Il faut se perdre au fond du Louvre, il faut se frayer un chemin au milieu de la foule, s’enfoncer dans les culs de basse-fosse et les douves de l’ancien palais et enfin parvenir à ce bunker réservé aux expositions d’art contemporain, où l’on voyait récemment Sarkis.
Christian Milovanoff y expose jusqu’au 21 Janvier une douzaine de photos d’antiquités orientales, principalement mésopotamiennes. L’exposition s’appelle banalement Suites (comme pour Rencontre, le Louvre n’est guère inspiré en matière de “titrage”). Des noms magiques s’entrechoquent, Goudéa, Sargon, Khorsabad (d’où provient cette main de guerrier assyrien), des génies ailés défilent, et des archers immortels. L’albâtre gypseux rougeâtre voisine avec la resplendissante brique colorée. C’est un art de puissance et de majesté.
Mais ce ne sont pas de simples reproductions. Milovanoff a le talent de saisir un détail, une forme, de sorte que ses photos ne sont pas seulement un témoignage, une reproduction mécanique, mais elles ont aussi un supplément d’âme, elles donnent une émotion supplémentaire. Plutôt que de discourir ici sur la reproductibilité et l’aura, je vous invite à lire l’élégant développement de Michel Poivert sur le sujet. “L’art se reconnaît-il dans les images qui sont produites de lui ?”
Si vous regardez attentivement ces pieds, vous y verrez une inscription : plusieurs siècles après la mort de l’empereur mésopotamien en question (un certain Naram-Sîn), cette statue fut razziée (avec bien d’autres) par un roi de Suse (en Perse).
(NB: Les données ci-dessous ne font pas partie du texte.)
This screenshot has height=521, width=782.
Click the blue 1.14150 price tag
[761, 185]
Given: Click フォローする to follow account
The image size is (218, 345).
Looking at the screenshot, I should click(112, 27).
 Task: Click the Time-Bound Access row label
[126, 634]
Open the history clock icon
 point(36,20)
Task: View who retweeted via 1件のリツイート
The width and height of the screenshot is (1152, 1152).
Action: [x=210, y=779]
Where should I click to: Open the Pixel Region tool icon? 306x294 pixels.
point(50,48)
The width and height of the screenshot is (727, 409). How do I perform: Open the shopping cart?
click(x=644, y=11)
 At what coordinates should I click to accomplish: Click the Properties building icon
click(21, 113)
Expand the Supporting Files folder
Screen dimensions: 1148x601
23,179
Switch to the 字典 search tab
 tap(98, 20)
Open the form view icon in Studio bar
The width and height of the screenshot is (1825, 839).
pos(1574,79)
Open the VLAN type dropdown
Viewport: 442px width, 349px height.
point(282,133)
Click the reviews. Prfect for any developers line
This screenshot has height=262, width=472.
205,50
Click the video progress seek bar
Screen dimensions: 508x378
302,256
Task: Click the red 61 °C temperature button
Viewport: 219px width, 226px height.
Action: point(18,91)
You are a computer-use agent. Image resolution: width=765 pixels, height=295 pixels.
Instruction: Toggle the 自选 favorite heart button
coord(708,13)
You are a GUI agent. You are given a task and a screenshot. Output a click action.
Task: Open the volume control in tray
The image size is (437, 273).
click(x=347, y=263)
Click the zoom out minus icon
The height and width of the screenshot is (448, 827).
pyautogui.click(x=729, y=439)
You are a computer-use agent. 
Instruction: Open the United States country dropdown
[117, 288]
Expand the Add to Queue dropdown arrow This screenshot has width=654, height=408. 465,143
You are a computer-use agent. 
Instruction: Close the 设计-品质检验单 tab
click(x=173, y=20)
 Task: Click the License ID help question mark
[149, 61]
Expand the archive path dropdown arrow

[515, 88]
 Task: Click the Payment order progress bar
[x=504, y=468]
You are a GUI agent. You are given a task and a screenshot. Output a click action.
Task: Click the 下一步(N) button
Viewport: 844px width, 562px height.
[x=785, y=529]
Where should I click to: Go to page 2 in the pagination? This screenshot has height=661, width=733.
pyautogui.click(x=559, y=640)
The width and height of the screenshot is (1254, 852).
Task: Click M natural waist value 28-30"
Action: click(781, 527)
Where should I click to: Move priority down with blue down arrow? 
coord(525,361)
Banal, direz-vous, François 1er et Napoléon ont fait pire. Mais ce n’est pas une oeuvre d’art -ou pas seulement une oeuvre d’art- qui a été alors volée, c’est un symbole de pouvoir, un objet magique. Le roi de Suse, ramenant la statue chez lui, l’a mutilée et surtout y a inscrit son nom: castration symbolique, appropriation, cannibalisme nominatif, damnation mémorielle.
Et tant que vous êtes au Louvre, allez aussi voir le tableau surplombant et les deux sculptures de Kiefer. Là aussi, il est question de mémoire et de pouvoir.